Jest sobie małżeństwo – mąż i…

Jest sobie małżeństwo – mąż i żona. Wzięli ślub w 1975, gdy mąż miał 22 lata a żona 18. Ponieważ mąż miał kontakty, to od razu dostali mieszkanie z przydziału. Nie chcieli mieć dzieci – a jako że mąż dużo zarabiał, to żona mogła „opiekować się domem” – czyli gotować obiady i chodzić na plotki do koleżanek.

Mąż pracował w szkodliwych warunkach, dzięki czemu przeszedł na emeryturę w 2013 roku w wieku 60 lat. Dostał wysoką emeryturę, więc żona mogła dalej nie pracować. Ostatecznie mąż zmarł w 2020 roku – w tym czasie wyciągnął z systemu emerytalnego prawie tyle, ile do niego włożył. Na szczęście jego żona dostała po nim emeryturę, którą będzie pobierała przez jakieś 20-30 jak nie więcej lat. A PiS da jej jeszcze 13tki i 14tki, żeby przypadkiem ani razu w swoim leniwym życiu nie odczuła biedy.

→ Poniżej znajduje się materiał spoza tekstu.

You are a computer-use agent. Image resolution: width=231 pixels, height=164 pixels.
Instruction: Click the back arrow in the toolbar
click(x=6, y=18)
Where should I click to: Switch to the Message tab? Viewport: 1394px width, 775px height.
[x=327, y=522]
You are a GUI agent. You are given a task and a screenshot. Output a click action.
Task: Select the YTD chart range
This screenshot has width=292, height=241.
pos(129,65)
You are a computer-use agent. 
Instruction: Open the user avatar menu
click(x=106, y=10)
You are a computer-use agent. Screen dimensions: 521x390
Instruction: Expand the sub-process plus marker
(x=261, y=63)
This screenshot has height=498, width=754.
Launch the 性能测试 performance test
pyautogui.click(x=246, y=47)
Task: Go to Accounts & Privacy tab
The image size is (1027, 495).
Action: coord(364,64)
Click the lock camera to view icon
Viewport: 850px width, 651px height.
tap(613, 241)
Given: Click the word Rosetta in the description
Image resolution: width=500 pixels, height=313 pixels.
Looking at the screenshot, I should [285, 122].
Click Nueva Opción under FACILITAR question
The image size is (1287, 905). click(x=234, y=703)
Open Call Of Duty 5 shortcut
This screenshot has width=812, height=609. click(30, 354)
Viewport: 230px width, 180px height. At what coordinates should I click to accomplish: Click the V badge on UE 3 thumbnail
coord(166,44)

To nic, że nigdy nie pracowała. To nic, że mąż przed śmiercią wyciągnął prawie tyle, co sam włożył. Jej się należy bo tak – a ty młody człowieku zapierdalaj za dwóch, najlepiej po 6 dni w tygodniu, łudzony awansem i podwyżką które i tak chuja dadzą, bo nieustannie rosnąca inflacja i opodatkowanie pracy przewyższają jakieś 99% podwyżek w tym kraju. Masz robić ponad siły i płacić w chuj wysokie składki przez co za wypłatę będziesz mógł kupić gówno. Starzy ludzie co prawda też w swojej młodości mogli gówno kupić, bo do 2004 prawie nic w ludzkich cenach nie było, ale przynajmniej dostali mieszkanie w mieście, w którym było pełno zieleni a przedszkola, szkoły i sklepy stały za każdym rogiem. Ty dostaniesz jedynie betonowy plac otoczony paskudnymi osiedlami mikroapartamentów, kredyt na 30 lat który będziesz spłacał 35, korki oraz brak bezpłatnych miejsc parkingowych. Masz dymać ponad siły po to, aby babki które pożeniły się w latach 60-80 i żyły na utrzymaniu męża mogły dalej się opierdalać.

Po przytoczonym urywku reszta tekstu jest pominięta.